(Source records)

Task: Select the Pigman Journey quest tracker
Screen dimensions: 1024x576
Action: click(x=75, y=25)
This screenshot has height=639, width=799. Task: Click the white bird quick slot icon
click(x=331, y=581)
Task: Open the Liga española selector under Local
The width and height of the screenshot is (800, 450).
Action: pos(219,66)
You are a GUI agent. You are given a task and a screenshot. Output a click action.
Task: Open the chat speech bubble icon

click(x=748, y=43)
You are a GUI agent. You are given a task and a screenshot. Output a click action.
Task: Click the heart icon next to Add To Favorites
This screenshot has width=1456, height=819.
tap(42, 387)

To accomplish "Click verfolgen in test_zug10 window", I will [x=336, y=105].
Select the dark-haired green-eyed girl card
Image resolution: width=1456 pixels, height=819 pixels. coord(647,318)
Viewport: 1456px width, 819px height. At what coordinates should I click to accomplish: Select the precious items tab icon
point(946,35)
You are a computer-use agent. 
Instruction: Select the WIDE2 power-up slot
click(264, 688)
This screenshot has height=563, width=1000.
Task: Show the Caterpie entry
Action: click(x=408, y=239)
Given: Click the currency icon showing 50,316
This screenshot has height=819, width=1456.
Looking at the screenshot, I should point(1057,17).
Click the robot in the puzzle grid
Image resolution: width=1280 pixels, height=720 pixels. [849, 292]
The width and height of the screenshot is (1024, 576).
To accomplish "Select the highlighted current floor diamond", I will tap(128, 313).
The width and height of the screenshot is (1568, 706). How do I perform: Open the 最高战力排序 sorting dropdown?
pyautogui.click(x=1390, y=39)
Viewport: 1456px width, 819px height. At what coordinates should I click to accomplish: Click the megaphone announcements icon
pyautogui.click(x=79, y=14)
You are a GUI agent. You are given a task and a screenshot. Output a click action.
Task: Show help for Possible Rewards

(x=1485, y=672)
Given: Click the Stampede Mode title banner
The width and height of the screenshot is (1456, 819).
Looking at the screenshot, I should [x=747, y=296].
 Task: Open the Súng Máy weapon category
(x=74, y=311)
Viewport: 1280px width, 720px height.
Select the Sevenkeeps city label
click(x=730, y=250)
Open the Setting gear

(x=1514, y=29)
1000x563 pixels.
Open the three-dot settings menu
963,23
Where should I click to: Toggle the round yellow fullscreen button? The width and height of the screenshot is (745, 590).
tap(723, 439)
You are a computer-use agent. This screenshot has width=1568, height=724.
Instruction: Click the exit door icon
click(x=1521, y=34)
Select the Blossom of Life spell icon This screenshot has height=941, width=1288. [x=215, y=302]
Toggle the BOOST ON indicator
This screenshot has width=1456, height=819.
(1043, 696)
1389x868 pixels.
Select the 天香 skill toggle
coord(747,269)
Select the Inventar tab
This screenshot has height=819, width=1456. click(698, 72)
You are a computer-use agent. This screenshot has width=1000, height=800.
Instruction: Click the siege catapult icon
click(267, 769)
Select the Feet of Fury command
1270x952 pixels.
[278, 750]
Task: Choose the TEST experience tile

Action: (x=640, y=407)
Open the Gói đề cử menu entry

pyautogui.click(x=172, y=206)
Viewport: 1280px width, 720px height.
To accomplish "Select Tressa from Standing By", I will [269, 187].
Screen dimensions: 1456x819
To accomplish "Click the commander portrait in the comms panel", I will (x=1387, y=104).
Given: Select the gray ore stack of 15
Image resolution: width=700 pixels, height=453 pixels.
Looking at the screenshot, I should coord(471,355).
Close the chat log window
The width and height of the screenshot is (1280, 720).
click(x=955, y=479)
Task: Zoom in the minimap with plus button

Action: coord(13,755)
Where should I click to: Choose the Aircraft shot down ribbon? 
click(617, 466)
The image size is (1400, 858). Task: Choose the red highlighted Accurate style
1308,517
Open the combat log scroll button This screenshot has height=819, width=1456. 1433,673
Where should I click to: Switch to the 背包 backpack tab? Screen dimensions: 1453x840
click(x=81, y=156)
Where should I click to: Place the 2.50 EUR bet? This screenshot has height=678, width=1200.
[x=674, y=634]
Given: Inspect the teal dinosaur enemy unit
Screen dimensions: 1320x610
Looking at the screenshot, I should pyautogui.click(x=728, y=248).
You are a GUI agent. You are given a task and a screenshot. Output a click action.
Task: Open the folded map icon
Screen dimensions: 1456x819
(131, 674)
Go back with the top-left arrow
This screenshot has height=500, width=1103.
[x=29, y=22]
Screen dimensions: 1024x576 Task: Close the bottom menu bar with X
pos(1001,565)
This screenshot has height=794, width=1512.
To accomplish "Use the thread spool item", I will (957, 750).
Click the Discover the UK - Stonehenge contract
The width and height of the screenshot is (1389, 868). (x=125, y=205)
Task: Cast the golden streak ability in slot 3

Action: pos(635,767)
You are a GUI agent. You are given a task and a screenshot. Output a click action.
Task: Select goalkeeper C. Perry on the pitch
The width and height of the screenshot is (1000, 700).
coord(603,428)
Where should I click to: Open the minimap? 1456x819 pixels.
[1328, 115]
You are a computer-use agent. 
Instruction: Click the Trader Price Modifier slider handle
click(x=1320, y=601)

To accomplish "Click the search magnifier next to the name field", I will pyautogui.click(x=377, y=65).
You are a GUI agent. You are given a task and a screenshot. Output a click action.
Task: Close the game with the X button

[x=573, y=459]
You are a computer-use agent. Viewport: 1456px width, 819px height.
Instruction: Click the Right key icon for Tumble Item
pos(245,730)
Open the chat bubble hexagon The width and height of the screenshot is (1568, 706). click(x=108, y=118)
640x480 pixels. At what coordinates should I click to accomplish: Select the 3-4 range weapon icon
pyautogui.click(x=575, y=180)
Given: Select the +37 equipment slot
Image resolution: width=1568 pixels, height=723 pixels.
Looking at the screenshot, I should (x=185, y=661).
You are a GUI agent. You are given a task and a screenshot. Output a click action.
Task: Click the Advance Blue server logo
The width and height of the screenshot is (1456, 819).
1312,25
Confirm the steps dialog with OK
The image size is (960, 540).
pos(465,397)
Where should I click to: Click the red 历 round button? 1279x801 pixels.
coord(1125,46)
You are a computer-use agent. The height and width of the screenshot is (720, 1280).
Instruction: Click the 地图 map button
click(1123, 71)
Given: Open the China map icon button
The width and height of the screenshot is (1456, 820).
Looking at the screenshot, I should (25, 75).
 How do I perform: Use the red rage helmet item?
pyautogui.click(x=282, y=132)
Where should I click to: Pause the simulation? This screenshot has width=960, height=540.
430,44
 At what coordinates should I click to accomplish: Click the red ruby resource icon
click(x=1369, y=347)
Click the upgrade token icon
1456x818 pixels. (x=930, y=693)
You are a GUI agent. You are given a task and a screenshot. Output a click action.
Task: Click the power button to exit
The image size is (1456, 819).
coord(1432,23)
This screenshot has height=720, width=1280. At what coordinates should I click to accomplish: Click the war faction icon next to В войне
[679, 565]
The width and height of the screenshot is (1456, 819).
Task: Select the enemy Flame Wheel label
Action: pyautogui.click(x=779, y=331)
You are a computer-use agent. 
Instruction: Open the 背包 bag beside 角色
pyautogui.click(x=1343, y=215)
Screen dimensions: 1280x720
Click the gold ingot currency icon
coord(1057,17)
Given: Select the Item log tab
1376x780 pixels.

» INSTRUCTIONS TO FOLLOW
Reproduce every line of the source records above verbatim, with no changes.

» OUTPUT OF THE EXERCISE
Task: Select the Pigman Journey quest tracker
Screen dimensions: 1024x576
Action: click(x=75, y=25)
This screenshot has height=639, width=799. Task: Click the white bird quick slot icon
click(x=331, y=581)
Task: Open the Liga española selector under Local
The width and height of the screenshot is (800, 450).
Action: pos(219,66)
You are a GUI agent. You are given a task and a screenshot. Output a click action.
Task: Open the chat speech bubble icon

click(x=748, y=43)
You are a GUI agent. You are given a task and a screenshot. Output a click action.
Task: Click the heart icon next to Add To Favorites
This screenshot has width=1456, height=819.
tap(42, 387)

To accomplish "Click verfolgen in test_zug10 window", I will [x=336, y=105].
Select the dark-haired green-eyed girl card
Image resolution: width=1456 pixels, height=819 pixels. coord(647,318)
Viewport: 1456px width, 819px height. At what coordinates should I click to accomplish: Select the precious items tab icon
point(946,35)
You are a computer-use agent. 
Instruction: Select the WIDE2 power-up slot
click(264, 688)
This screenshot has height=563, width=1000.
Task: Show the Caterpie entry
Action: click(x=408, y=239)
Given: Click the currency icon showing 50,316
This screenshot has height=819, width=1456.
Looking at the screenshot, I should point(1057,17).
Click the robot in the puzzle grid
Image resolution: width=1280 pixels, height=720 pixels. [849, 292]
The width and height of the screenshot is (1024, 576).
To accomplish "Select the highlighted current floor diamond", I will tap(128, 313).
The width and height of the screenshot is (1568, 706). How do I perform: Open the 最高战力排序 sorting dropdown?
pyautogui.click(x=1390, y=39)
Viewport: 1456px width, 819px height. At what coordinates should I click to accomplish: Click the megaphone announcements icon
pyautogui.click(x=79, y=14)
You are a GUI agent. You are given a task and a screenshot. Output a click action.
Task: Show help for Possible Rewards

(x=1485, y=672)
Given: Click the Stampede Mode title banner
The width and height of the screenshot is (1456, 819).
Looking at the screenshot, I should [x=747, y=296].
 Task: Open the Súng Máy weapon category
(x=74, y=311)
Viewport: 1280px width, 720px height.
Select the Sevenkeeps city label
click(x=730, y=250)
Open the Setting gear

(x=1514, y=29)
1000x563 pixels.
Open the three-dot settings menu
963,23
Where should I click to: Toggle the round yellow fullscreen button? The width and height of the screenshot is (745, 590).
tap(723, 439)
You are a computer-use agent. This screenshot has width=1568, height=724.
Instruction: Click the exit door icon
click(x=1521, y=34)
Select the Blossom of Life spell icon This screenshot has height=941, width=1288. [x=215, y=302]
Toggle the BOOST ON indicator
This screenshot has width=1456, height=819.
(1043, 696)
1389x868 pixels.
Select the 天香 skill toggle
coord(747,269)
Select the Inventar tab
This screenshot has height=819, width=1456. click(698, 72)
You are a computer-use agent. This screenshot has width=1000, height=800.
Instruction: Click the siege catapult icon
click(267, 769)
Select the Feet of Fury command
1270x952 pixels.
[278, 750]
Task: Choose the TEST experience tile

Action: (x=640, y=407)
Open the Gói đề cử menu entry

pyautogui.click(x=172, y=206)
Viewport: 1280px width, 720px height.
To accomplish "Select Tressa from Standing By", I will [269, 187].
Screen dimensions: 1456x819
To accomplish "Click the commander portrait in the comms panel", I will (x=1387, y=104).
Given: Select the gray ore stack of 15
Image resolution: width=700 pixels, height=453 pixels.
Looking at the screenshot, I should coord(471,355).
Close the chat log window
The width and height of the screenshot is (1280, 720).
click(x=955, y=479)
Task: Zoom in the minimap with plus button

Action: coord(13,755)
Where should I click to: Choose the Aircraft shot down ribbon? 
click(617, 466)
The image size is (1400, 858). Task: Choose the red highlighted Accurate style
1308,517
Open the combat log scroll button This screenshot has height=819, width=1456. 1433,673
Where should I click to: Switch to the 背包 backpack tab? Screen dimensions: 1453x840
click(x=81, y=156)
Where should I click to: Place the 2.50 EUR bet? This screenshot has height=678, width=1200.
[x=674, y=634]
Given: Inspect the teal dinosaur enemy unit
Screen dimensions: 1320x610
Looking at the screenshot, I should pyautogui.click(x=728, y=248).
You are a GUI agent. You are given a task and a screenshot. Output a click action.
Task: Open the folded map icon
Screen dimensions: 1456x819
(131, 674)
Go back with the top-left arrow
This screenshot has height=500, width=1103.
[x=29, y=22]
Screen dimensions: 1024x576 Task: Close the bottom menu bar with X
pos(1001,565)
This screenshot has height=794, width=1512.
To accomplish "Use the thread spool item", I will (957, 750).
Click the Discover the UK - Stonehenge contract
The width and height of the screenshot is (1389, 868). (x=125, y=205)
Task: Cast the golden streak ability in slot 3

Action: pos(635,767)
You are a GUI agent. You are given a task and a screenshot. Output a click action.
Task: Select goalkeeper C. Perry on the pitch
The width and height of the screenshot is (1000, 700).
coord(603,428)
Where should I click to: Open the minimap? 1456x819 pixels.
[1328, 115]
You are a computer-use agent. 
Instruction: Click the Trader Price Modifier slider handle
click(x=1320, y=601)

To accomplish "Click the search magnifier next to the name field", I will pyautogui.click(x=377, y=65).
You are a GUI agent. You are given a task and a screenshot. Output a click action.
Task: Close the game with the X button

[x=573, y=459]
You are a computer-use agent. Viewport: 1456px width, 819px height.
Instruction: Click the Right key icon for Tumble Item
pos(245,730)
Open the chat bubble hexagon The width and height of the screenshot is (1568, 706). click(x=108, y=118)
640x480 pixels. At what coordinates should I click to accomplish: Select the 3-4 range weapon icon
pyautogui.click(x=575, y=180)
Given: Select the +37 equipment slot
Image resolution: width=1568 pixels, height=723 pixels.
Looking at the screenshot, I should (x=185, y=661).
You are a GUI agent. You are given a task and a screenshot. Output a click action.
Task: Click the Advance Blue server logo
The width and height of the screenshot is (1456, 819).
1312,25
Confirm the steps dialog with OK
The image size is (960, 540).
pos(465,397)
Where should I click to: Click the red 历 round button? 1279x801 pixels.
coord(1125,46)
You are a computer-use agent. The height and width of the screenshot is (720, 1280).
Instruction: Click the 地图 map button
click(1123, 71)
Given: Open the China map icon button
The width and height of the screenshot is (1456, 820).
Looking at the screenshot, I should (25, 75).
 How do I perform: Use the red rage helmet item?
pyautogui.click(x=282, y=132)
Where should I click to: Pause the simulation? This screenshot has width=960, height=540.
430,44
 At what coordinates should I click to accomplish: Click the red ruby resource icon
click(x=1369, y=347)
Click the upgrade token icon
1456x818 pixels. (x=930, y=693)
You are a GUI agent. You are given a task and a screenshot. Output a click action.
Task: Click the power button to exit
The image size is (1456, 819).
coord(1432,23)
This screenshot has height=720, width=1280. At what coordinates should I click to accomplish: Click the war faction icon next to В войне
[679, 565]
The width and height of the screenshot is (1456, 819).
Task: Select the enemy Flame Wheel label
Action: pyautogui.click(x=779, y=331)
You are a computer-use agent. 
Instruction: Open the 背包 bag beside 角色
pyautogui.click(x=1343, y=215)
Screen dimensions: 1280x720
Click the gold ingot currency icon
coord(1057,17)
Given: Select the Item log tab
1376x780 pixels.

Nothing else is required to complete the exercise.